We are finally home! I have to admit to being so sick of hotel rooms and am so happy to be home. Hubby is a little wary because he is afraid they will send him back out there. I am lucky to be able to go with him, otherwise it would have been an even longer four months without seeing him much. But it is so good to be home!
It is off to the West for the last installment of the hotel room slow cooker series. I did a few more recipes but never got around to photographing them for sharing. I will just have to make them again in the future to share with you. For the last recipe, I am sharing Chicken Tortilla Soup.
I love a good Chicken Tortilla Soup and one made in the crock pot is even better. This one uses plenty of canned goods and a rotisserie chicken, so get out the can opener. It is easy and fast to make, even for a crock pot meal because you do not want to overcook the already cooked beans and chicken into mush.
I used frozen corn because I wanted a little more freshness, but you can substitute canned corn if you prefer. And fortunately I am able to buy small amounts of spices from our local Sprouts stores, so it worked out beautifully since I did not bring but a handful of spices up with me.
The soup turned out warming and filling, perfect for the cold, yucky conditions Hubby was working in. It was spicy and so tasty served with a little nonfat Greek yogurt, shredded cheese and tortilla chips.
Slow Cooker Chicken Tortilla Soup
1 3-4 lb. rotisserie chicken, shredded
1 14 oz.can petite diced tomatoes with green chilies
2 14 oz. cans chili beans (I used Bushes, 1 hot and 1 medium spicy)

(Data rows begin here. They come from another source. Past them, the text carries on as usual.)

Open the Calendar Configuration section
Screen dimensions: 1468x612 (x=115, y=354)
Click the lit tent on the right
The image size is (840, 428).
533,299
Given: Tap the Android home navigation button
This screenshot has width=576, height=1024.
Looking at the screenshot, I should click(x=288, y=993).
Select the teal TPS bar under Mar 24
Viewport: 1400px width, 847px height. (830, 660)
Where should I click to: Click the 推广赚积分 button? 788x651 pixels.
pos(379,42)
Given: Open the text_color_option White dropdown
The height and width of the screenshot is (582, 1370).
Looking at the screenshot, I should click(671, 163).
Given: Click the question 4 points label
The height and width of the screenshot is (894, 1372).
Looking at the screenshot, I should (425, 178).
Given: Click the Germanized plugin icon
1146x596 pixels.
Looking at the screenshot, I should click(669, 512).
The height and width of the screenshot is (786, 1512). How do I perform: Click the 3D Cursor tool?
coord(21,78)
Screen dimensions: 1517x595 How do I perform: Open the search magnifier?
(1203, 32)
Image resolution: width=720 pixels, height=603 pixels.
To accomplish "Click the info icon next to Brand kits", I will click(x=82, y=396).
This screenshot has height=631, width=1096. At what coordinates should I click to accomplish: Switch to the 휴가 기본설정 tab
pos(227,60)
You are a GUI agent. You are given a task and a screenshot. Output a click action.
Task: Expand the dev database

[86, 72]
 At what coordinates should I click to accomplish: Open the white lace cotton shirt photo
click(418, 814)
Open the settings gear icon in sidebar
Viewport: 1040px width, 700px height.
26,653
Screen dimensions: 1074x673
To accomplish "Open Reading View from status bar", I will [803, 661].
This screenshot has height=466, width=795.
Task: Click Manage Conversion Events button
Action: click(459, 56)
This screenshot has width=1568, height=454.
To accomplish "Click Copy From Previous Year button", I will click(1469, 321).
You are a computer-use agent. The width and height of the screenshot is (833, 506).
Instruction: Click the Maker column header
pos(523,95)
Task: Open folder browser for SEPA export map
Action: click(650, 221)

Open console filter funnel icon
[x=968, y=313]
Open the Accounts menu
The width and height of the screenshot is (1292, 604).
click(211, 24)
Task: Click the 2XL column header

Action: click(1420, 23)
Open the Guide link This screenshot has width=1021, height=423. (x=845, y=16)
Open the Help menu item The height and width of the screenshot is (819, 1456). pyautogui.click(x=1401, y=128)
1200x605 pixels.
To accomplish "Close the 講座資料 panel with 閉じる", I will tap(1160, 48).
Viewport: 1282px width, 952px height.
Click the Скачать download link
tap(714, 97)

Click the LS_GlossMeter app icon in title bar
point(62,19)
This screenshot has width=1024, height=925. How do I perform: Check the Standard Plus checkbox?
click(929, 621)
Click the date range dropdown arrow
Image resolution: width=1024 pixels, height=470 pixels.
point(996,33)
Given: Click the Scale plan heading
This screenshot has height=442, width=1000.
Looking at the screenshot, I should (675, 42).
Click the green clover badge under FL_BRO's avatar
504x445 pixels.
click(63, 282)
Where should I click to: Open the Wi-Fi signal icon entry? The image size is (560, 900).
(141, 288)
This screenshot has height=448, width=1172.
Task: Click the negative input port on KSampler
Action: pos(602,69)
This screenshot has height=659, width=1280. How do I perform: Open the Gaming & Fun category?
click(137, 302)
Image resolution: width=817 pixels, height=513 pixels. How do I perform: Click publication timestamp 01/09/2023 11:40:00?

1 14 oz. can black beans, drained and rinsed
1 8 oz. can tomato sauce
1 16 oz. bag frozen corn
2 cups chicken stock
1 small bunch cilantro, stems removed and chopped
1 small onion, finely chopped
1 Tbsp. ground cumin
2 Tbsp. chili powder
1 tsp. black pepper
Shredded cheese, nonfat Greek yogurt or sour cream, tortilla chips and fresh lime for garnishing
Place all ingredients into the crock pot and mix well. Cook on low for 1 hour.
Serve hot with shredded cheese, nonfat Greek yogurt or sour cream, tortilla chips and fresh lime.
Extra can be frozen for another time.